The measure would “bring security back to our economy” and stave off a re-run of “last year’s chaos”, according to the shadow chancellor.

She said if Prime Minister Rishi Sunak does not support the proposal, he will prove that he represents the “biggest risk” to the economy.

This will bring security back to our economy and prevent a re-run of last year’s chaos

Rachel Reeves

Labour will force a vote on Tuesday on an amendment it will table to the King’s Speech, criticising the Government for failing to introduce legislation to stop a repeat of the economic fallout from Ms Truss and her chancellor Kwasi Kwarteng’s £45 billion spree of unfunded tax cuts.
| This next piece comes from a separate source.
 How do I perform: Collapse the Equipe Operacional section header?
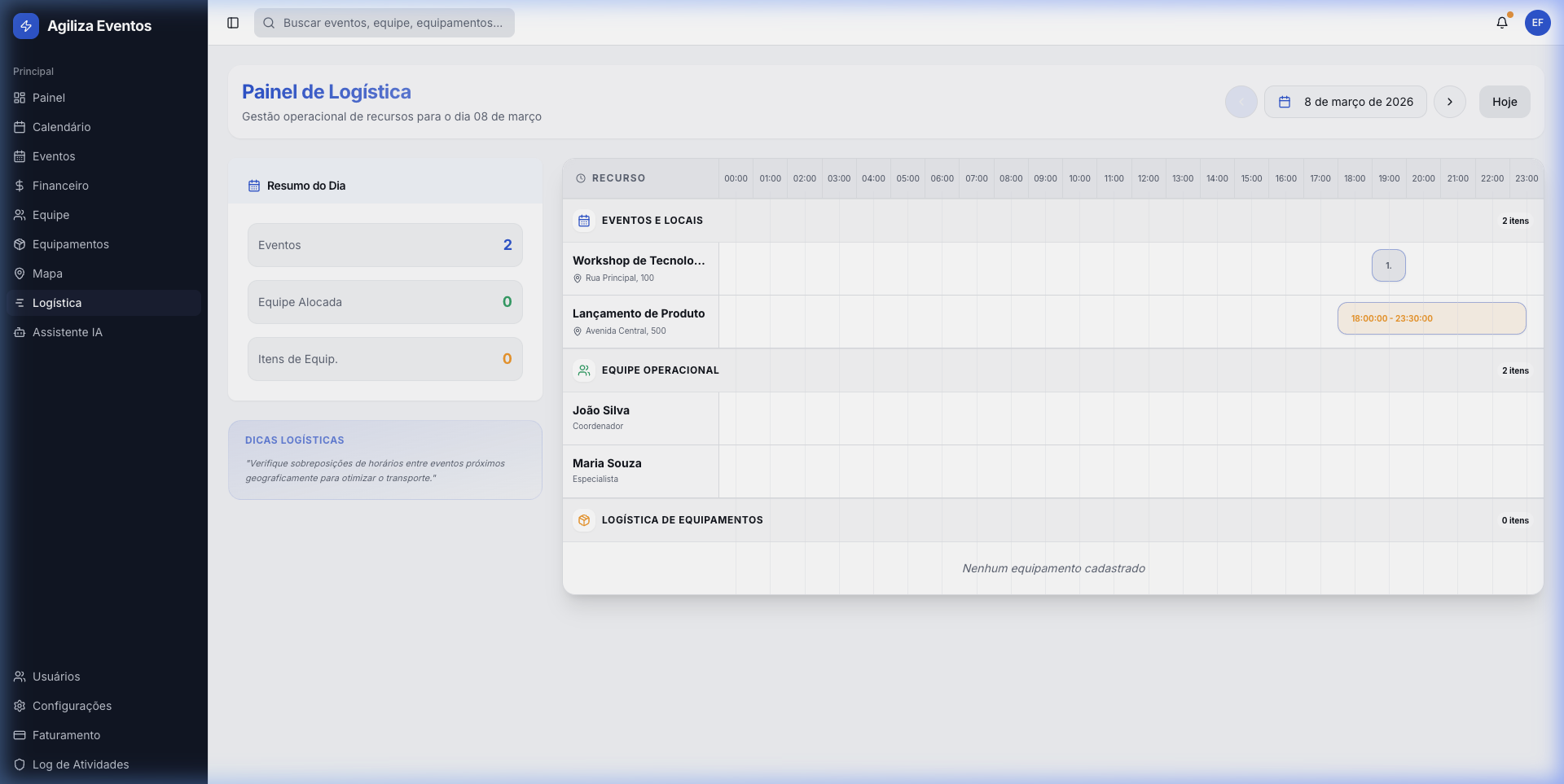point(660,370)
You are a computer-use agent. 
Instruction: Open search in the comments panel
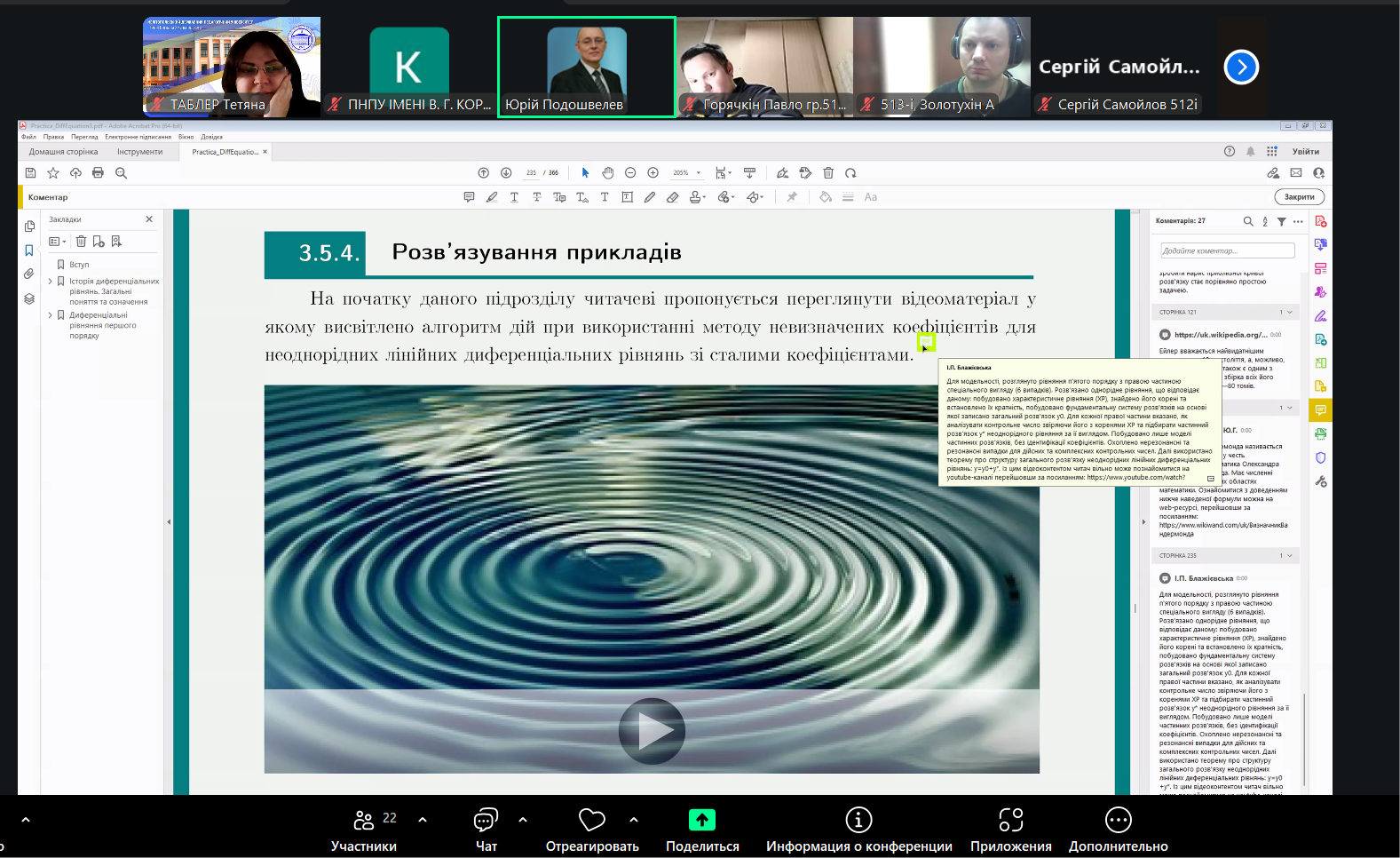[x=1248, y=221]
One of the reasons the markets were so spooked by their mini-budget was that the pair refused to publish the Office for Budget Responsibility’s (OBR) independent forecasts for the public finances alongside the plans.

Labour wants to amend the rules so the OBR would be able to independently publish the impact of any major fiscal event making permanent tax and spending changes.
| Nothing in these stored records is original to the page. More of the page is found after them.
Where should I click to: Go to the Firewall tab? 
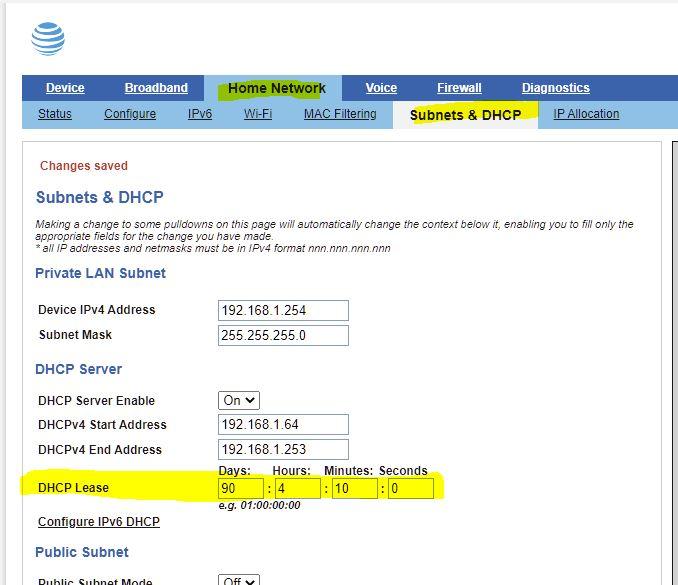tap(459, 88)
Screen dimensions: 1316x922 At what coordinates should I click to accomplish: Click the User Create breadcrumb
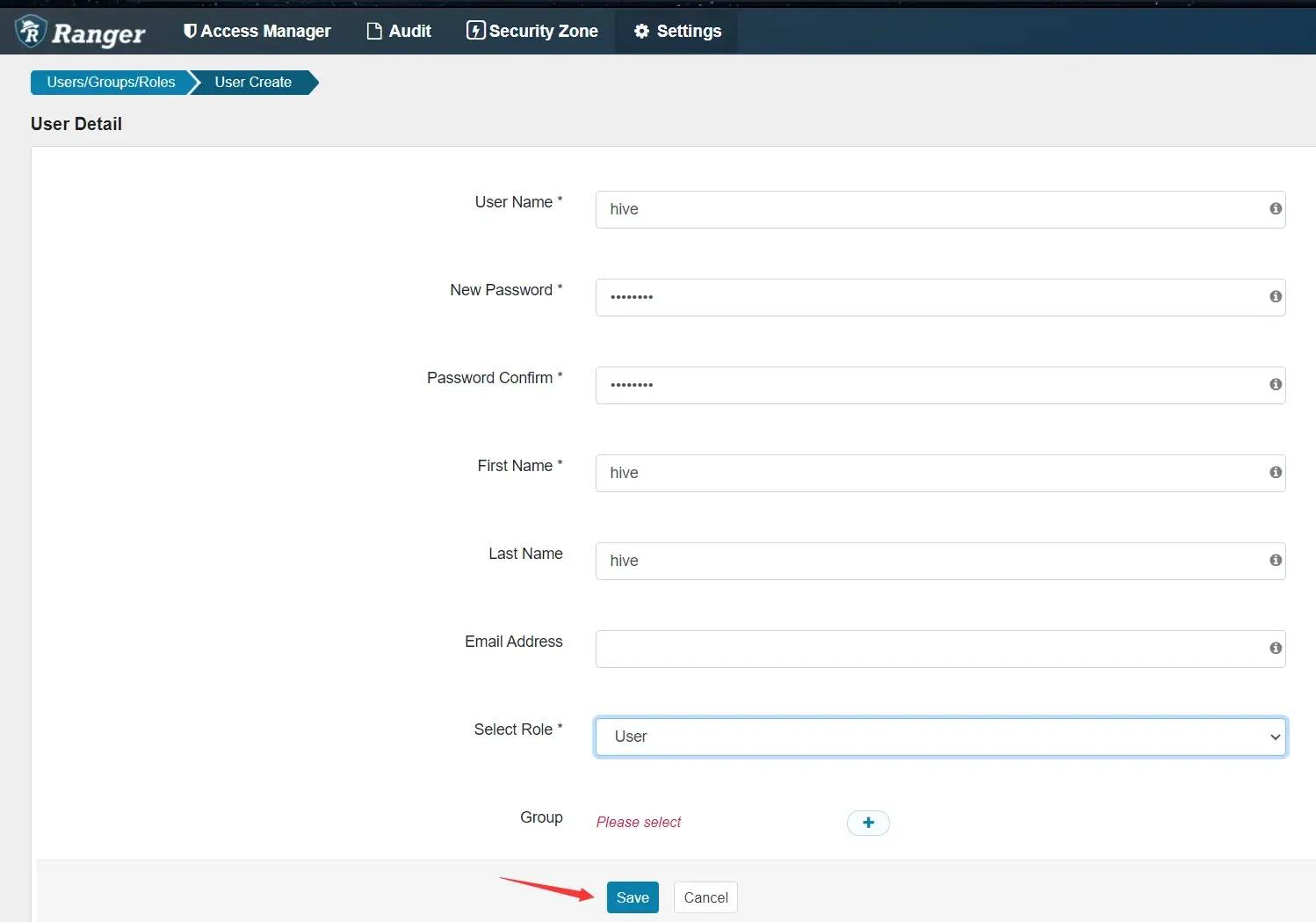(x=253, y=83)
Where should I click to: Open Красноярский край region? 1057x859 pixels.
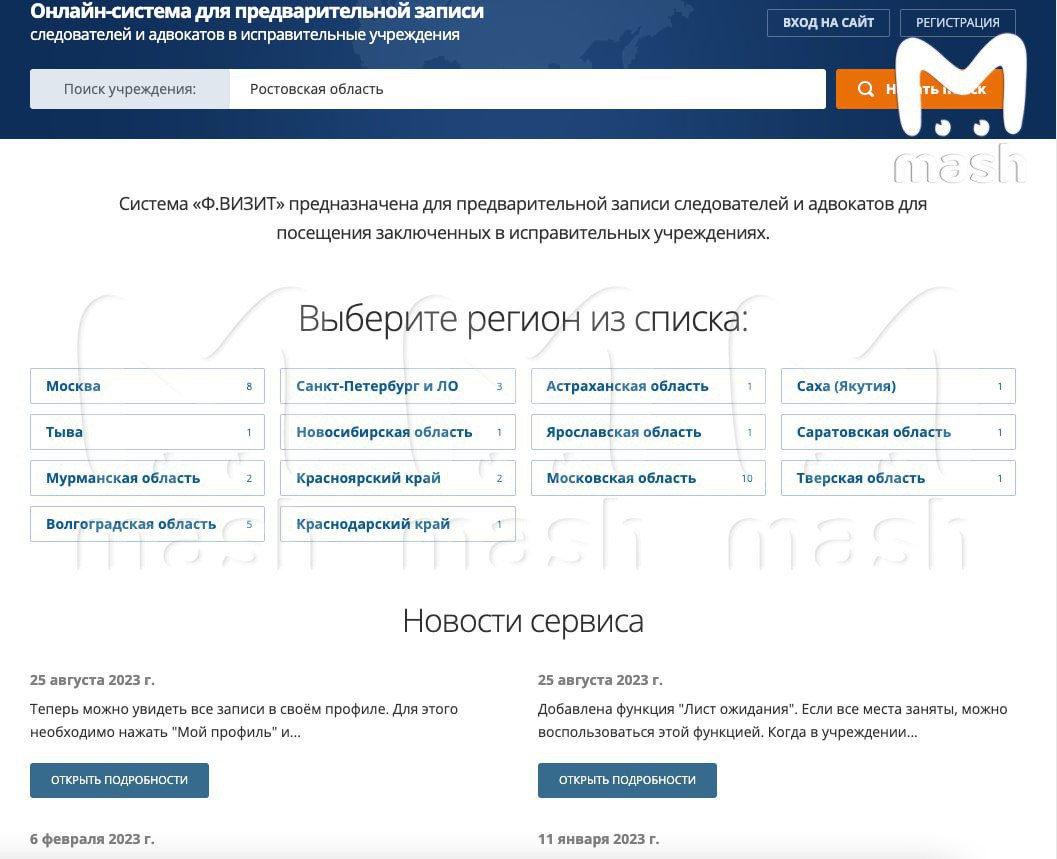397,478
The plans would allow for changes to be introduced without forecasts in the case of an emergency, but the OBR would be allowed to set a date to publish its work.

In an article in the Observer, Ms Reeves wrote: “A future Labour government will strengthen the Office for Budget Responsibility so any administration making significant, permanent tax and spending changes will be subject to an independent forecast of its impact.

“This will bring security back to our economy and prevent a re-run of last year’s chaos.

“Next week Labour will put those plans to a vote in Parliament. If Sunak wants to put country first, then he will show the strength to stand up to those in his party that crashed the economy and vote with us.

“If not, he will prove that all he can offer is more of the same and that the biggest risk to the economy is another five more years of the Conservatives.”